> WHAT IS REQUIRED: Can you rewrite all of the material below as a JSON list of strings, with one string per line and blank lines left out?

> PROVIDED ENTRIES:
***

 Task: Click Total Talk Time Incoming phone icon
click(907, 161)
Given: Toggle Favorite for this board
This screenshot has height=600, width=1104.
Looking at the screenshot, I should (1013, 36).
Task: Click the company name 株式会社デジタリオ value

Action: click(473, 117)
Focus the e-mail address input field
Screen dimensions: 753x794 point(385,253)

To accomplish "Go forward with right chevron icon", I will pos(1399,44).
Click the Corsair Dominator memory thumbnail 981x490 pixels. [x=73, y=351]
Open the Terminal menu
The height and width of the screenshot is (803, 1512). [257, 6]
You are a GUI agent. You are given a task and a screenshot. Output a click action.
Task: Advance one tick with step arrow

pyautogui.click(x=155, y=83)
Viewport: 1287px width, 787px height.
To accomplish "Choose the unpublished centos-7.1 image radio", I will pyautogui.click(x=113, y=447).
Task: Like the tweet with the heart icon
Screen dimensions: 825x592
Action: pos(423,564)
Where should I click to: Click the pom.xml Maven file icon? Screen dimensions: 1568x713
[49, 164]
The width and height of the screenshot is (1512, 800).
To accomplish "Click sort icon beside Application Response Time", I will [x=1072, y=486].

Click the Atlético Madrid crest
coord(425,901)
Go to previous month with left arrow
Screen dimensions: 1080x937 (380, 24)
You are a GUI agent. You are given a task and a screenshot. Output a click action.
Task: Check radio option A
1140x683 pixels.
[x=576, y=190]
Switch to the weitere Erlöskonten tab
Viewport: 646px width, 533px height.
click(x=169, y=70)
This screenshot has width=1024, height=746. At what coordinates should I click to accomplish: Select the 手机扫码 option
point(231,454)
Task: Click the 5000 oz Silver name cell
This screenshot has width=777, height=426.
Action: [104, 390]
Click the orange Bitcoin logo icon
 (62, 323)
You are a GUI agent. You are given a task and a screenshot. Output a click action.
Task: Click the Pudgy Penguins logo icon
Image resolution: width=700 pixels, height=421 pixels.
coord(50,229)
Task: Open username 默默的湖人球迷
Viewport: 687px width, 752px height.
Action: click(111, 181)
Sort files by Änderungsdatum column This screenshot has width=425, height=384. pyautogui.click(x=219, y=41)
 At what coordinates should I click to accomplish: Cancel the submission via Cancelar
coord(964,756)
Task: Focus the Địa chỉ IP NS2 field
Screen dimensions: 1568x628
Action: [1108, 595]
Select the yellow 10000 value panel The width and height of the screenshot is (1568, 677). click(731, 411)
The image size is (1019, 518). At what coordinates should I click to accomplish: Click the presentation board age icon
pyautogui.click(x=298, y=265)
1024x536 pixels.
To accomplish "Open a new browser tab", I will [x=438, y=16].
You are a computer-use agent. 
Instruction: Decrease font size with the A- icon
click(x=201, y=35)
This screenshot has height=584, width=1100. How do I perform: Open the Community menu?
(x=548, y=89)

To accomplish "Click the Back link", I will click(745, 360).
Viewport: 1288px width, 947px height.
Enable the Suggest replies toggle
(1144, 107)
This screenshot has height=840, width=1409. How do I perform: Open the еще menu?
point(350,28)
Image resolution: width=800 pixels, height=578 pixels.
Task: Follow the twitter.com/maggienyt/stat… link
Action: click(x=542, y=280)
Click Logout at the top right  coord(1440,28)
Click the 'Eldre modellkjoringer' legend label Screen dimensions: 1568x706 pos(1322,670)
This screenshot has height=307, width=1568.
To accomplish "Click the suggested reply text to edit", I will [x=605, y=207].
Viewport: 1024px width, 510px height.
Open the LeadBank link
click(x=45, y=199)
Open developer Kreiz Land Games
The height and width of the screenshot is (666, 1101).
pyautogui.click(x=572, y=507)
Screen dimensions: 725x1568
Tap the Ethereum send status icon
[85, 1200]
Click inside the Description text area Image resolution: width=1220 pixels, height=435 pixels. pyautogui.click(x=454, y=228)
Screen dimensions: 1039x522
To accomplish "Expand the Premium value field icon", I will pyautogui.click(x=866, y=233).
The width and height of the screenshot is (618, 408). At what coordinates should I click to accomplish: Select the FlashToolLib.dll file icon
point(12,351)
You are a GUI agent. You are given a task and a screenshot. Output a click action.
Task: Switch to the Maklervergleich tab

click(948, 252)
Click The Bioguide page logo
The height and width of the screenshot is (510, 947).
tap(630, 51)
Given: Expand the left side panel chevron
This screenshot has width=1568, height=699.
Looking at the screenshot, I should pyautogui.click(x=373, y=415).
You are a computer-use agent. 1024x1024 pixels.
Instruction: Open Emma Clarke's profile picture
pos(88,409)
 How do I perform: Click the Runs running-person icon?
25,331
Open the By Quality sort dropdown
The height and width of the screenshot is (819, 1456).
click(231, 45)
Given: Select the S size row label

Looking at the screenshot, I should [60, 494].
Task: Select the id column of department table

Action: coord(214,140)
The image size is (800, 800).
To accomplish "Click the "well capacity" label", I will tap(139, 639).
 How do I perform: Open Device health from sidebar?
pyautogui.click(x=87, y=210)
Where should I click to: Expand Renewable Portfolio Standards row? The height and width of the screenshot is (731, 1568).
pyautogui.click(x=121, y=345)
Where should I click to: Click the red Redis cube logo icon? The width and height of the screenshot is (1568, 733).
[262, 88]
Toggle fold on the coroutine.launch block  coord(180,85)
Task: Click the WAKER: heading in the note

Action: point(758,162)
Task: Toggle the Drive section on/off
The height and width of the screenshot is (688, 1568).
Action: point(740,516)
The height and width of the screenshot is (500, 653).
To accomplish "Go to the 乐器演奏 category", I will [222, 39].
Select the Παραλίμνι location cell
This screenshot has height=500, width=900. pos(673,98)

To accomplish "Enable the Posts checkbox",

***

> RESPONSE TO THE EXERCISE:
[
  " Task: Click Total Talk Time Incoming phone icon",
  "click(907, 161)",
  "Given: Toggle Favorite for this board",
  "This screenshot has height=600, width=1104.",
  "Looking at the screenshot, I should (1013, 36).",
  "Task: Click the company name 株式会社デジタリオ value",
  "Action: click(473, 117)",
  "Focus the e-mail address input field",
  "Screen dimensions: 753x794 point(385,253)",
  "To accomplish \"Go forward with right chevron icon\", I will pos(1399,44).",
  "Click the Corsair Dominator memory thumbnail 981x490 pixels. [x=73, y=351]",
  "Open the Terminal menu",
  "The height and width of the screenshot is (803, 1512). [257, 6]",
  "You are a GUI agent. You are given a task and a screenshot. Output a click action.",
  "Task: Advance one tick with step arrow",
  "pyautogui.click(x=155, y=83)",
  "Viewport: 1287px width, 787px height.",
  "To accomplish \"Choose the unpublished centos-7.1 image radio\", I will pyautogui.click(x=113, y=447).",
  "Task: Like the tweet with the heart icon",
  "Screen dimensions: 825x592",
  "Action: pos(423,564)",
  "Where should I click to: Click the pom.xml Maven file icon? Screen dimensions: 1568x713",
  "[49, 164]",
  "The width and height of the screenshot is (1512, 800).",
  "To accomplish \"Click sort icon beside Application Response Time\", I will [x=1072, y=486].",
  "Click the Atlético Madrid crest",
  "coord(425,901)",
  "Go to previous month with left arrow",
  "Screen dimensions: 1080x937 (380, 24)",
  "You are a GUI agent. You are given a task and a screenshot. Output a click action.",
  "Task: Check radio option A",
  "1140x683 pixels.",
  "[x=576, y=190]",
  "Switch to the weitere Erlöskonten tab",
  "Viewport: 646px width, 533px height.",
  "click(x=169, y=70)",
  "This screenshot has width=1024, height=746. At what coordinates should I click to accomplish: Select the 手机扫码 option",
  "point(231,454)",
  "Task: Click the 5000 oz Silver name cell",
  "This screenshot has width=777, height=426.",
  "Action: [104, 390]",
  "Click the orange Bitcoin logo icon",
  " (62, 323)",
  "You are a GUI agent. You are given a task and a screenshot. Output a click action.",
  "Task: Click the Pudgy Penguins logo icon",
  "Image resolution: width=700 pixels, height=421 pixels.",
  "coord(50,229)",
  "Task: Open username 默默的湖人球迷",
  "Viewport: 687px width, 752px height.",
  "Action: click(111, 181)",
  "Sort files by Änderungsdatum column This screenshot has width=425, height=384. pyautogui.click(x=219, y=41)",
  " At what coordinates should I click to accomplish: Cancel the submission via Cancelar",
  "coord(964,756)",
  "Task: Focus the Địa chỉ IP NS2 field",
  "Screen dimensions: 1568x628",
  "Action: [1108, 595]",
  "Select the yellow 10000 value panel The width and height of the screenshot is (1568, 677). click(731, 411)",
  "The image size is (1019, 518). At what coordinates should I click to accomplish: Click the presentation board age icon",
  "pyautogui.click(x=298, y=265)",
  "1024x536 pixels.",
  "To accomplish \"Open a new browser tab\", I will [x=438, y=16].",
  "You are a computer-use agent. ",
  "Instruction: Decrease font size with the A- icon",
  "click(x=201, y=35)",
  "This screenshot has height=584, width=1100. How do I perform: Open the Community menu?",
  "(x=548, y=89)",
  "To accomplish \"Click the Back link\", I will click(745, 360).",
  "Viewport: 1288px width, 947px height.",
  "Enable the Suggest replies toggle",
  "(1144, 107)",
  "This screenshot has height=840, width=1409. How do I perform: Open the еще menu?",
  "point(350,28)",
  "Image resolution: width=800 pixels, height=578 pixels.",
  "Task: Follow the twitter.com/maggienyt/stat… link",
  "Action: click(x=542, y=280)",
  "Click Logout at the top right  coord(1440,28)",
  "Click the 'Eldre modellkjoringer' legend label Screen dimensions: 1568x706 pos(1322,670)",
  "This screenshot has height=307, width=1568.",
  "To accomplish \"Click the suggested reply text to edit\", I will [x=605, y=207].",
  "Viewport: 1024px width, 510px height.",
  "Open the LeadBank link",
  "click(x=45, y=199)",
  "Open developer Kreiz Land Games",
  "The height and width of the screenshot is (666, 1101).",
  "pyautogui.click(x=572, y=507)",
  "Screen dimensions: 725x1568",
  "Tap the Ethereum send status icon",
  "[85, 1200]",
  "Click inside the Description text area Image resolution: width=1220 pixels, height=435 pixels. pyautogui.click(x=454, y=228)",
  "Screen dimensions: 1039x522",
  "To accomplish \"Expand the Premium value field icon\", I will pyautogui.click(x=866, y=233).",
  "The width and height of the screenshot is (618, 408). At what coordinates should I click to accomplish: Select the FlashToolLib.dll file icon",
  "point(12,351)",
  "You are a GUI agent. You are given a task and a screenshot. Output a click action.",
  "Task: Switch to the Maklervergleich tab",
  "click(948, 252)",
  "Click The Bioguide page logo",
  "The height and width of the screenshot is (510, 947).",
  "tap(630, 51)",
  "Given: Expand the left side panel chevron",
  "This screenshot has width=1568, height=699.",
  "Looking at the screenshot, I should pyautogui.click(x=373, y=415).",
  "You are a computer-use agent. 1024x1024 pixels.",
  "Instruction: Open Emma Clarke's profile picture",
  "pos(88,409)",
  " How do I perform: Click the Runs running-person icon?",
  "25,331",
  "Open the By Quality sort dropdown",
  "The height and width of the screenshot is (819, 1456).",
  "click(231, 45)",
  "Given: Select the S size row label",
  "Looking at the screenshot, I should [60, 494].",
  "Task: Select the id column of department table",
  "Action: coord(214,140)",
  "The image size is (800, 800).",
  "To accomplish \"Click the \"well capacity\" label\", I will tap(139, 639).",
  " How do I perform: Open Device health from sidebar?",
  "pyautogui.click(x=87, y=210)",
  "Where should I click to: Expand Renewable Portfolio Standards row? The height and width of the screenshot is (731, 1568).",
  "pyautogui.click(x=121, y=345)",
  "Where should I click to: Click the red Redis cube logo icon? The width and height of the screenshot is (1568, 733).",
  "[262, 88]",
  "Toggle fold on the coroutine.launch block  coord(180,85)",
  "Task: Click the WAKER: heading in the note",
  "Action: point(758,162)",
  "Task: Toggle the Drive section on/off",
  "The height and width of the screenshot is (688, 1568).",
  "Action: point(740,516)",
  "The height and width of the screenshot is (500, 653).",
  "To accomplish \"Go to the 乐器演奏 category\", I will [222, 39].",
  "Select the Παραλίμνι location cell",
  "This screenshot has height=500, width=900. pos(673,98)",
  "To accomplish \"Enable the Posts checkbox\","
]